Após encontrar o ninho, se houver filhotinhos, alguns são recolhidos para identificação da espécie e posterior soltura. O número de ovos já quebrados também são contados. Se há ovos ainda fechados, é fixada uma estaca informativa. Graças ao trabalho de conscientização, isso já é suficiente para que a comunidade entenda a necessidade de preservar aquela área.

“O trabalho educativo é fundamental. Tem que estar na praia. Estão cada vez melhores as ferramentas de pesquisas, que nos ajudam muito, mas o pé na areia é insubstituível. Não adianta ficar só no escritório”, diz Neca. Segundo a oceanógrafa, há outros projetos robustos em países como Estados Unidos e Austrália. No entanto, uma diferença que fez o Tamar ser reconhecido internacionalmente foi ter dado atenção inicial à ação social envolvendo comunidades. A pesquisa científica ganhou mais relevância somente em um segundo momento.

Nas comunidades onde o Tamar atua, informações científicas sobre as tartarugas estão disseminadas entre a população. Sabe-se, por exemplo, que a fêmea desova de três a sete vezes em cada período reprodutivo. Em cada ninhada, ela coloca cerca de 120 ovos. O número parece alto, mas de cada mil tartarugas que nascem, apenas uma chega à fase madura, iniciada por volta dos 30 anos.

“O conhecimento é transformador. Comer ovos e carne de tartaruga fazia parte da subsistência. Meus avós falavam que não tinham muita opção. Tartaruga não era o principal prato, mas se fazia sopa com o animal, se comia a carne. Mas hoje se sabe que são 30 anos para chegar a fase adulta e depois de todo esse tempo ela só alimenta uma família em uma refeição. Acho que quando explicamos isso aos pescadores, começaram a ver com outros olhos”, diz o biólogo Mazinho.

De aprendiz infantil a biólogo

O próprio Mazinho também é fruto de um trabalho comunitário. O projeto Tamarzinhos, criado na Praia do Forte em 1995, oferece formação a crianças e adolescentes nativos. “Em meados de 2001, eu fiquei sabendo que o Tamar estava formando turmas com crianças. E era bem concorrido porque é uma vila pequena, com poucas alternativas, com ensino ainda precário. Então qualquer coisa a mais, atraía muito interesse. Quando eu entrei, com 13 anos, não sabia nada de biologia”, conta.

De aprendiz, ele virou estagiário. De estagiário, ele conseguiu apoio para cursar biologia no ensino superior. Quando voltou, foi contratado. “Deixei o emocional me tocar e foi tudo sem planejamento nenhum. Fui deixando me levar. E tenho hoje o estilo de vida que eu curto. Pé na areia, contato com o mar, com a natureza, com as pessoas. E, sobretudo, encantando pessoas com uma história viva, que é essa história de conservação em favor da natureza”.

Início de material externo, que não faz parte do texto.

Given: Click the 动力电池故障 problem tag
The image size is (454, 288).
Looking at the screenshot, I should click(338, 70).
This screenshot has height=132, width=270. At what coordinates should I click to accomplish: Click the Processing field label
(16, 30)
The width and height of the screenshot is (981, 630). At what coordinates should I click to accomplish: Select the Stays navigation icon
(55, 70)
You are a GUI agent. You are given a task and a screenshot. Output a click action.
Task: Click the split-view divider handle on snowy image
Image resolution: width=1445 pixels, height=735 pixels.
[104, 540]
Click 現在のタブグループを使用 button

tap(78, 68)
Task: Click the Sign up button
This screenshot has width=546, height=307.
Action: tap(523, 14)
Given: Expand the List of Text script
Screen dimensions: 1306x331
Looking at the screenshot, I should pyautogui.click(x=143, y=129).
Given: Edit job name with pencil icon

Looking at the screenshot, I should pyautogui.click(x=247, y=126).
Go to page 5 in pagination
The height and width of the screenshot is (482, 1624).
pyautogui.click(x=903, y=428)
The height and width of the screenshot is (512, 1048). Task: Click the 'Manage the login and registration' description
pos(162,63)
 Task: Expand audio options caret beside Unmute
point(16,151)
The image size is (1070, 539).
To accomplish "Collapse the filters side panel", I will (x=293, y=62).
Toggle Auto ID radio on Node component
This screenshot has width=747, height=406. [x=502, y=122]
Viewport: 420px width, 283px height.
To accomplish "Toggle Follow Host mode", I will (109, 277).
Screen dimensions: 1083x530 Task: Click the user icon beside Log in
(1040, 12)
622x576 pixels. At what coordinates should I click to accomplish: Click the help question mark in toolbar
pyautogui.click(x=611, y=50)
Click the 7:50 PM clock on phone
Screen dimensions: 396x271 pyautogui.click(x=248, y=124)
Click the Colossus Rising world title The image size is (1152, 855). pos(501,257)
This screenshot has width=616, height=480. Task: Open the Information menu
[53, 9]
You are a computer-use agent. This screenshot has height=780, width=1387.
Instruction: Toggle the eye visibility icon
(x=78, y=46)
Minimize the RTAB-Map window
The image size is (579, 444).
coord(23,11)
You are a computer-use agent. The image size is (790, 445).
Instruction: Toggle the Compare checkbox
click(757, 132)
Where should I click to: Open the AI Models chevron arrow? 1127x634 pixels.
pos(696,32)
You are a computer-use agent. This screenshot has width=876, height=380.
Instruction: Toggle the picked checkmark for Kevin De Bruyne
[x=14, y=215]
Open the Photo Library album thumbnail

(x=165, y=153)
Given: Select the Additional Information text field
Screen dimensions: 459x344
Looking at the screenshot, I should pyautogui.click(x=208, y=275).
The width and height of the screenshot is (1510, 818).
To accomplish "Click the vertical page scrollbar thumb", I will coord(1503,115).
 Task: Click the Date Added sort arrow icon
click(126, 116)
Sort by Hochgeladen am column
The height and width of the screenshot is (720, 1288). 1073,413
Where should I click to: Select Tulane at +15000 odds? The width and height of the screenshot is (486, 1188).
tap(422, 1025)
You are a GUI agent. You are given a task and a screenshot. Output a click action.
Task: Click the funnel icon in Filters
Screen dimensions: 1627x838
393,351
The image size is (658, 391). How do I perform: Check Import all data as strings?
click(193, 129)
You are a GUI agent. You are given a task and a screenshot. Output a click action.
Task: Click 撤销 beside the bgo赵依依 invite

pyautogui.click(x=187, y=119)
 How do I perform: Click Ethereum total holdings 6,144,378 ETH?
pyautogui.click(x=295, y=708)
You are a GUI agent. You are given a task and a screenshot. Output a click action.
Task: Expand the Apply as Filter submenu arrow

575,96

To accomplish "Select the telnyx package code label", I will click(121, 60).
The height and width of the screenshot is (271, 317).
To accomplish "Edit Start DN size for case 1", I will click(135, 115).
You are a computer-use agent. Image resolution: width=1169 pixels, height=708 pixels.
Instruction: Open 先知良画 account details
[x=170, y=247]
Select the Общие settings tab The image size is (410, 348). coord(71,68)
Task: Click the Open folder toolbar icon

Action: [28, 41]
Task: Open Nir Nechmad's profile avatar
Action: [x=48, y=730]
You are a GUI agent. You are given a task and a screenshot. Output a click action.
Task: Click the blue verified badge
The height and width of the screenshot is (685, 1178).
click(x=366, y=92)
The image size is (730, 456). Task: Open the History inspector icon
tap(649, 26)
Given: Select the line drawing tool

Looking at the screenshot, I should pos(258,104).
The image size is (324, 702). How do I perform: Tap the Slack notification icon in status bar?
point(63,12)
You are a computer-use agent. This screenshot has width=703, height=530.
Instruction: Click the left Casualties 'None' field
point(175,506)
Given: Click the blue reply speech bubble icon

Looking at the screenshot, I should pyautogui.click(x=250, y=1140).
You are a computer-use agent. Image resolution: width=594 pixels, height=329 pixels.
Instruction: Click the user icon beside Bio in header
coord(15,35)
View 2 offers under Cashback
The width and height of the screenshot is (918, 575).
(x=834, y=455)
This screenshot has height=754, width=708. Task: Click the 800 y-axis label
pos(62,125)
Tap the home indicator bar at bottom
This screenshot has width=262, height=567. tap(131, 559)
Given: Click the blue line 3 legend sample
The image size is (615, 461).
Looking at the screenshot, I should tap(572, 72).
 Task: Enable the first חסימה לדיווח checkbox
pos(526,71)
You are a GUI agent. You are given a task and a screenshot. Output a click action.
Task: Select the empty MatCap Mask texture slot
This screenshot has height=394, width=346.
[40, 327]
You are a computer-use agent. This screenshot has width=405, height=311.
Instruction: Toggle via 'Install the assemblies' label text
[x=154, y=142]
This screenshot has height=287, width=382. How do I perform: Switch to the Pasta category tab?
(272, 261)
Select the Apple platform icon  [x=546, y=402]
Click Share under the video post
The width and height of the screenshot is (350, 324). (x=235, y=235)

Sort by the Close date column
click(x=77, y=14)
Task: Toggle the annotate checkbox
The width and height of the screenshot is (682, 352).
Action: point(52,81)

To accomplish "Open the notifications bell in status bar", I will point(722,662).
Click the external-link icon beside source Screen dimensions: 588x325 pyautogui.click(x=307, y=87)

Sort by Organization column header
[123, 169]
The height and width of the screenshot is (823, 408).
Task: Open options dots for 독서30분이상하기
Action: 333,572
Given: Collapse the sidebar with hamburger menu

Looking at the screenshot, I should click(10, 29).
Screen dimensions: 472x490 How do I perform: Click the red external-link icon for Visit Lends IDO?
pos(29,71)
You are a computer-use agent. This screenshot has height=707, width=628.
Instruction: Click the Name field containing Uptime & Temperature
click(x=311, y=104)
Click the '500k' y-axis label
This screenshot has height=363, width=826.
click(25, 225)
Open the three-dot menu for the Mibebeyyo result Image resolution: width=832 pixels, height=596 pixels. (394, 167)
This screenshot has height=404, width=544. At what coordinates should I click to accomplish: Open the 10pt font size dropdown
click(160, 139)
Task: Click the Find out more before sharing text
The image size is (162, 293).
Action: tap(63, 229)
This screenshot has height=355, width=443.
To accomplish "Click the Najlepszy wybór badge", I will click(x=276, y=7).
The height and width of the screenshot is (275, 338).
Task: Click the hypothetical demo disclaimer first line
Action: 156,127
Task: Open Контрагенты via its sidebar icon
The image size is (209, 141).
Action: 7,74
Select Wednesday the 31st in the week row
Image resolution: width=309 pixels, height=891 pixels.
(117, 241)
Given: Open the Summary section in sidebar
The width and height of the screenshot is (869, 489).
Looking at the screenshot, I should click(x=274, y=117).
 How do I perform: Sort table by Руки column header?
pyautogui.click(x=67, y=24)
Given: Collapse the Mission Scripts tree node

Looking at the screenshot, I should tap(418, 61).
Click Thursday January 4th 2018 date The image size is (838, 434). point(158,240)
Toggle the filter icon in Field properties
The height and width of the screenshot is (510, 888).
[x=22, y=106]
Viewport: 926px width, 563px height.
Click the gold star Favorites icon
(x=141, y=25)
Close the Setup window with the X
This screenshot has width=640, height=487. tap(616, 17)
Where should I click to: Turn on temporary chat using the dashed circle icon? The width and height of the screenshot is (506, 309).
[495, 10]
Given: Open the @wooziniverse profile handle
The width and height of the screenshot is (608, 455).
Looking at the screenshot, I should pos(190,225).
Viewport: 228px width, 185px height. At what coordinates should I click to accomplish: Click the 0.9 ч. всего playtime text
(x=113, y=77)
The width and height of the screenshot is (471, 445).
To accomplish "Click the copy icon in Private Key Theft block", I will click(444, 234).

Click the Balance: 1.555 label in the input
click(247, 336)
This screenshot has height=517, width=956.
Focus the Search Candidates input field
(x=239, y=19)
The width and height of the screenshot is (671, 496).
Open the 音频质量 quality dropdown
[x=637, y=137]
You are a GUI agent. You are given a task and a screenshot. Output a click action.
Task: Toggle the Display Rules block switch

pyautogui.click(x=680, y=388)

Mazinho foi um dos primeiros de sua família a ingressar na universidade e seu exemplo inspirou seu irmão a seguir o mesmo rumo. Ele também atua hoje como biólogo no Tamar. Para Neca, o projeto Tamarzinhos mostra a crianças e adolescentes uma perspectiva de futuro.

“Eles percebem que têm possibilidade de serem biólogos, pedagogos, administradores. E dentro da nossa escala do que é possível oferecer, algumas delas têm o nosso apoio e vão para as universidades. Muitos hoje estão em posição estratégica, coordenando tarefas nas quais participaram no passado como aprendizes e coordenados”.